Los Angeles Dodgers
- Pitcher
- Born: June 8, 1999 (age 27) San Francisco, California, U.S.
- Bats: RightThrows: Right

= Griff McGarry =

American baseball player (born 1999)

Griffin Thomas McGarry (born June 8, 1999) is an American professional baseball pitcher in the Los Angeles Dodgers organization.

==Early life and education==
McGarry grew up in Portola Valley, California and attended the Menlo School in Atherton, California.

McGarry attended the University of Virginia, where he played college baseball for the Virginia Cavaliers. He posted an 8.15 earned run average (ERA) in 11 appearances as a freshman. Following the season, he played collegiate summer baseball with the Keene Swamp Bats of the New England Collegiate Baseball League. McGarry was named the Cavaliers' opening day starter going into his sophomore season and went 3–5 with a 4.56 ERA. After the 2019 season he played for the Hyannis Harbor Hawks in the Cape Cod Baseball League. As a junior, McGarry went 3–0 with a 1.35 ERA and 31 strikeouts in 20 innings pitched before the season was cut short due to the coronavirus pandemic. As a senior, he struggled with his control at the start of the season and lost his spot in Virginia's starting rotation. He regained form in the second half of the season after striking out eight batters in 3.1 innings against Old Dominion and finished the season with an 0–5 record with a 5.44 ERA, 69 strikeouts and 42 walks in 43 innings pitched.

==Professional career==
===Philadelphia Phillies===
Coming out of high school, McGarry was selected in the 31st round by the Texas Rangers in the 2017 Major League Baseball draft, but opted not to sign with the team. As a senior at Virginia, McGarry was selected by the Philadelphia Phillies in the fifth round of the 2021 Major League Baseball draft and this time chose to turn pro.

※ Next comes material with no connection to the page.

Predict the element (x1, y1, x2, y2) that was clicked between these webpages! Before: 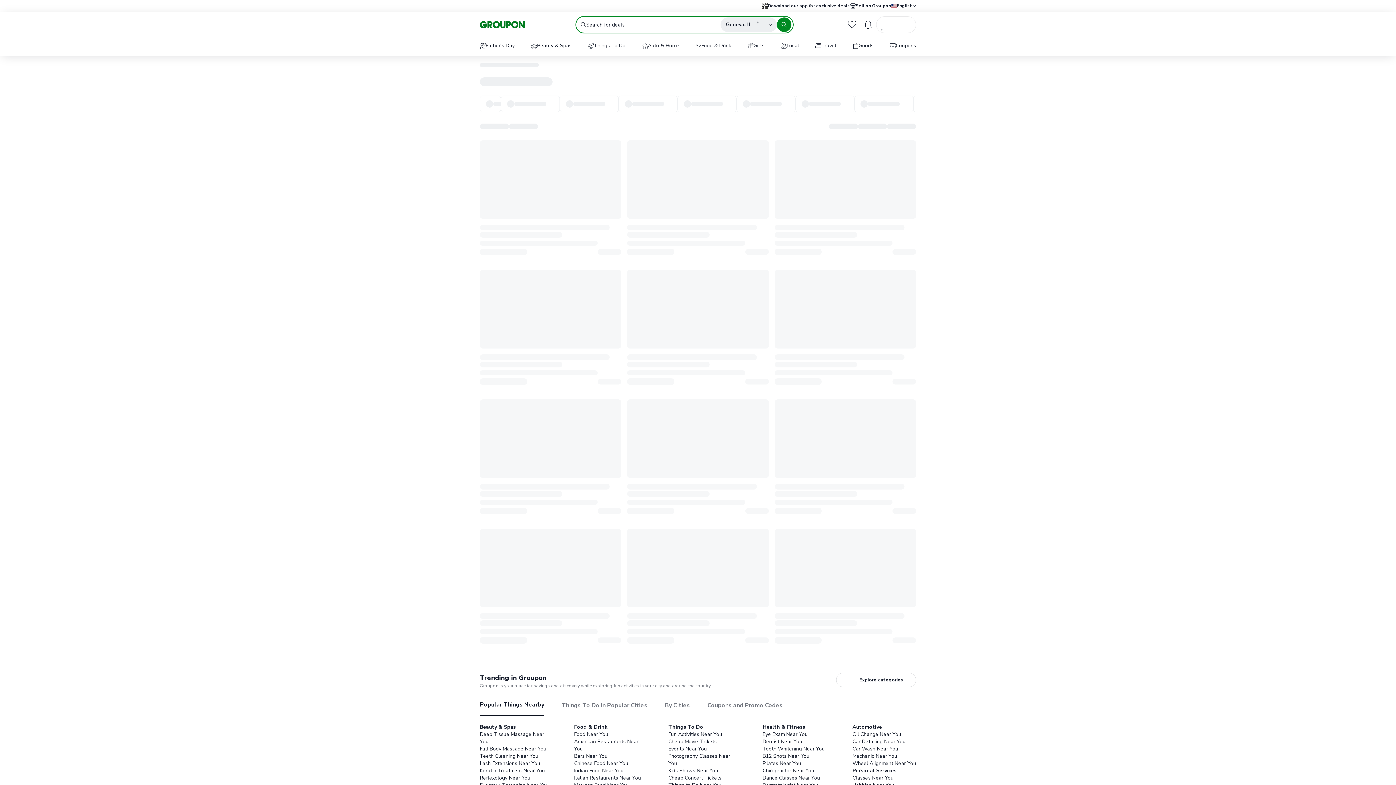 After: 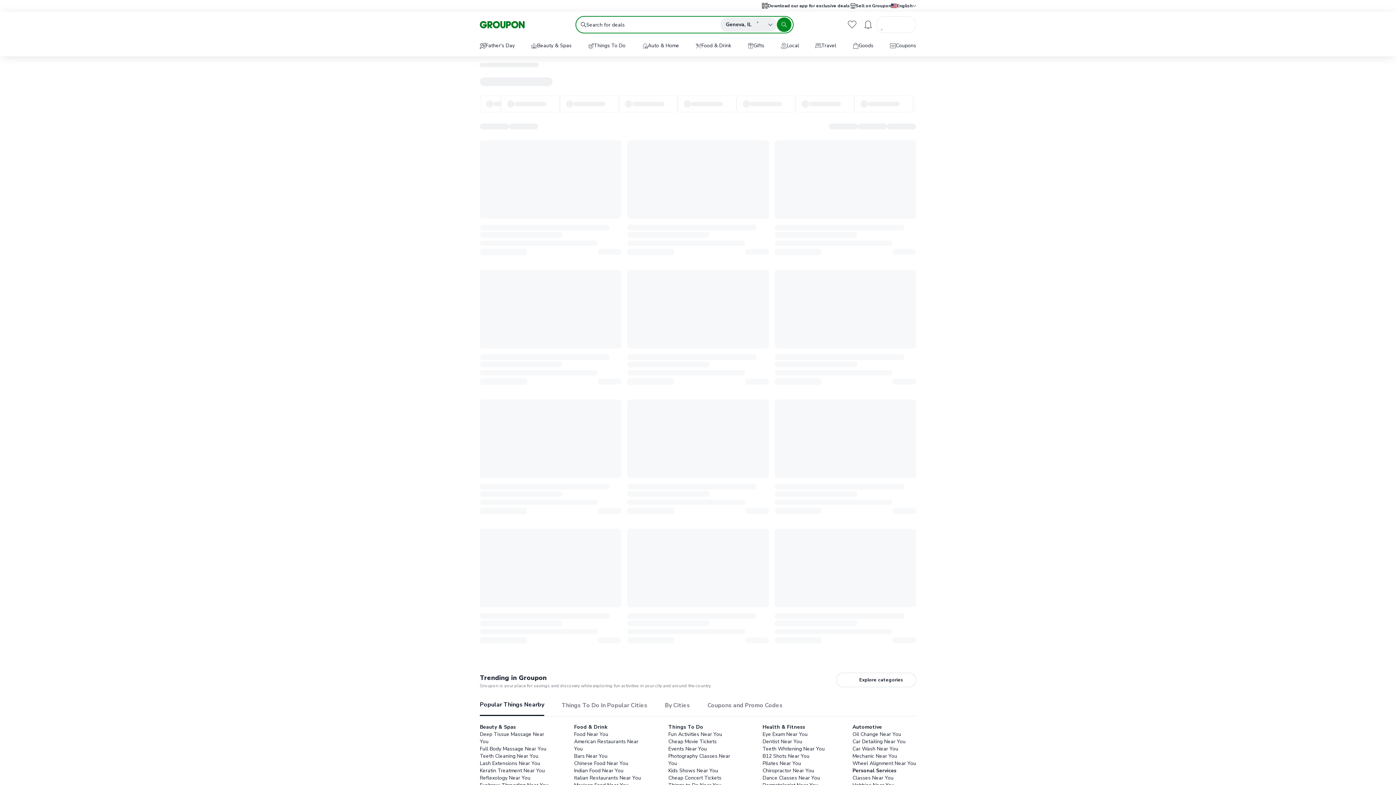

McGarry began his professional career with the Low-A Clearwater Threshers. He was promoted to the High-A Jersey Shore BlueClaws and finished the season with 1–0 record with one save and a 2.96 ERA and 43 strikeouts in 24 1/3 innings pitched. After reaching Triple-A for the first time with the Lehigh Valley IronPigs the following year, entering the 2023 season, McGarry was ranked by MLB Pipeline as the Phillies' third-best prospect. However, McGarry struggled and spent much of the year back at the Class-AA level with the Reading Fightin' Phils. He pitched to a 6.00 ERA across three levels while issuing 50 walks in 60 innings pitched. Ahead of the 2024 season, the Phillies announced McGarry would move out of the starting rotation into a full-time relief role.

As a reliever, McGarry's command issues were amplified. He walked 10.23 batters per nine innings and was ultimately transitioned back into a starting role in the Arizona Fall League after the 2024 season. Coming off a strong showing with the Glendale Desert Dogs, McGarry returned to Lehigh Valley's rotation in 2025 with a drastically reduced walk rate.

Despite McGarry's improved results, the Phillies opted not to add him to the 40-man roster ahead of the Rule 5 draft, leaving him exposed. On December 10, 2025, McGarry was selected by the Washington Nationals with the third overall pick in the Rule 5 draft. He was designated for assignment by the Nationals on March 22, 2026. On March 24, McGarry was returned to the Phillies organization. He made five appearances for Triple-A Lehigh Valley, but struggled to a 9.00 ERA with four strikeouts over four innings of work.

===Los Angeles Dodgers===
On April 14, 2026, McGarry was traded to the Los Angeles Dodgers in exchange for international bonus pool space as well as a player to be named later or cash. He was subsequently assigned to the Oklahoma City Comets, where he pitched 27 2/3 inning over 31 games with a 7.48 ERA.